In 1994 an ICR team led by Michael Stratton discovered the gene BRCA2, which has been linked to breast cancer, prostate cancer and ovarian cancer. Alan Ashworth's team in the Breakthrough Breast Cancer Research Centre at the ICR established the connection between mutations in the BRCA2 gene and the operation of DNA repair pathways in cancer cells. This later led to the development of a PARP inhibitor drug, olaparib, which targets the DNA repair pathways of cancer cells. A Phase I trial of olaparib found in June 2009 that tumours shrank or stabilised for more than half of patients with BRCA1 and BRCA2 mutations. It is believed that the drug may also be useful in other patients whose cancer it is linked to an error in their DNA repair pathway.

In 1999 the Chester Beatty Laboratory in Chelsea was redeveloped and extended to incorporate the Breakthrough Toby Robins Breast Cancer Research Centre, which was opened by the Prince of Wales in 1999.

=== 2000 to present ===

In 2000 Michael Stratton at the ICR initiated the Cancer Genome Project, which was aimed at capitalizing on the knowledge from the Human Genome sequence to screen all human genes in cancer cells to identify those genes responsible for specific cancers. The project was established at the genome sequencing facilities of the Wellcome Trust Sanger Institute near Cambridge, of which Stratton is now the director. One of the first major achievements of the Cancer Genome Project has been the characterisation of the cancer gene BRAF in collaboration with ICR scientists Professors Chris Marshall and Richard Marais. The research by the ICR team, published in June 2002, revealed that damage to the BRAF gene could cause up to 70 per cent of melanoma skin cancers. This has been instrumental in speeding up the development of new drugs for the treatment of melanoma. Since 2002 the ICR has been working to develop drugs that inhibit BRAF in melanoma and other cancers where the gene is defective.

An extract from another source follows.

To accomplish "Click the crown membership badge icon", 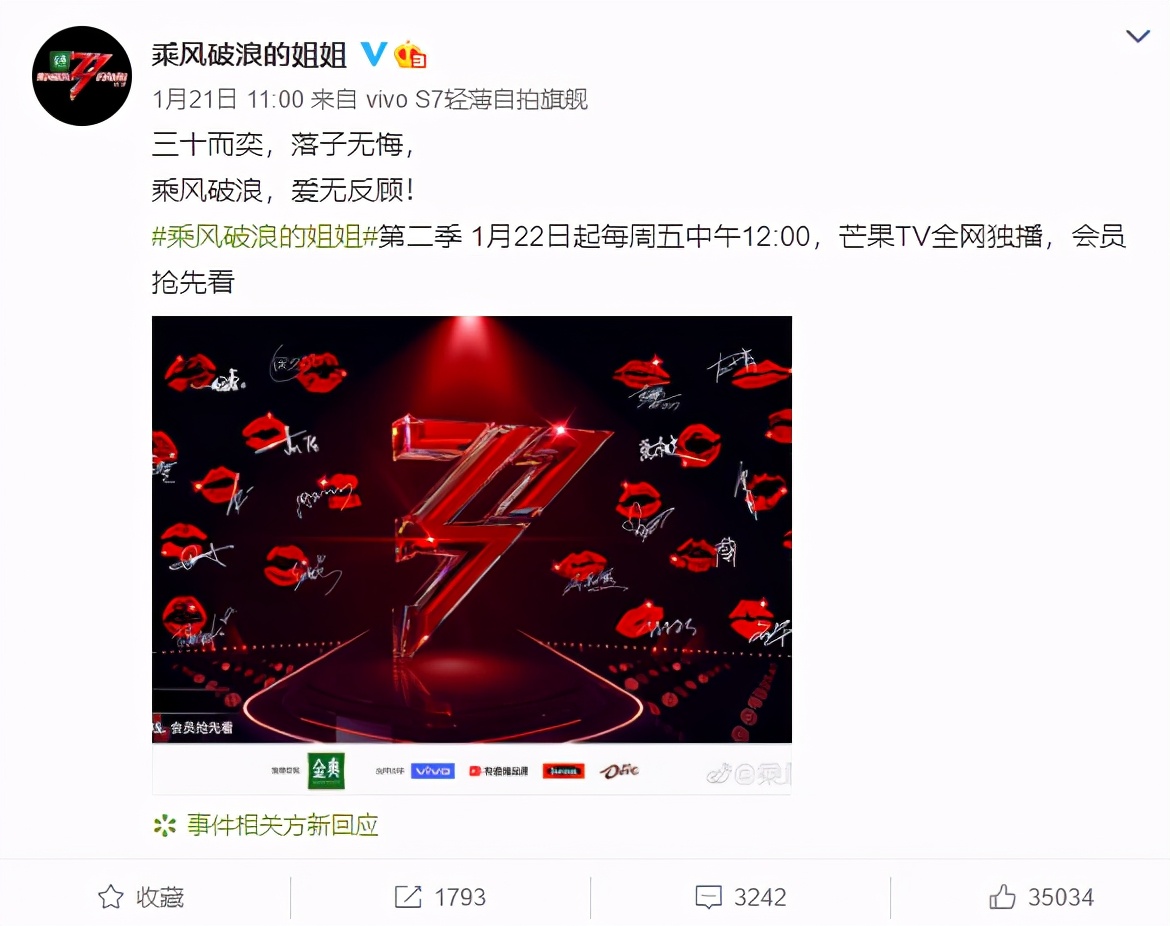I will pyautogui.click(x=410, y=54).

In the five years from 2004/05, the ICR developed on average two drug development candidates per year. Since 2006, it has licensed three novel series of anti-cancer drugs to major pharmaceutical companies: Hsp90 inhibitors to Novartis, PKB inhibitors to AstraZeneca and PI3Kinase inhibitors to Genentech. The PIl3Kinase inhibitor GDC-0941, licensed to Genentech by Piramed, is thought to have potential in a range of human cancers. In laboratory experiments, ICR scientists found that the drug reduced the growth of glioblastoma (the most common form of brain tumour), it decreased the growth of ovarian tumours and in other studies, it was active against cell lines derived from other human cancers.

In conjunction with The Royal Marsden NHS Foundation Trust, the ICR tested a promising new prostate cancer drug called abiraterone, which it discovered and developed. A randomised placebo-controlled Phase III trial reported in October 2010 that abiraterone could extend survival in some men with late stage prostate cancer. The trial, funded by Janssen Pharmaceutical Companies, included 1,195 patients from 13 countries whose advanced prostate cancer had stopped responding to standard therapies. Abiraterone extended the average overall survival of patients from 10.9 months to 14.8 months compared to a placebo, without many of the unpleasant side-effects associated with conventional chemotherapy. The FDA in April 2011 approved the drug for sale in the US under the trade name Zytiga.

In May 2026 staff voted to take industrial strike action for the first time in the institution's history. This was due to six years of below inflation pay increases that had left research staff with an effective 16% pay cut. In the same period CEO, Kristian Helin, had increased his own pay by over 40% to more than £457,000 per year. The institute's development fund is more than £100 million and the cost of a 16% pay restoration has been costed at only £9 million.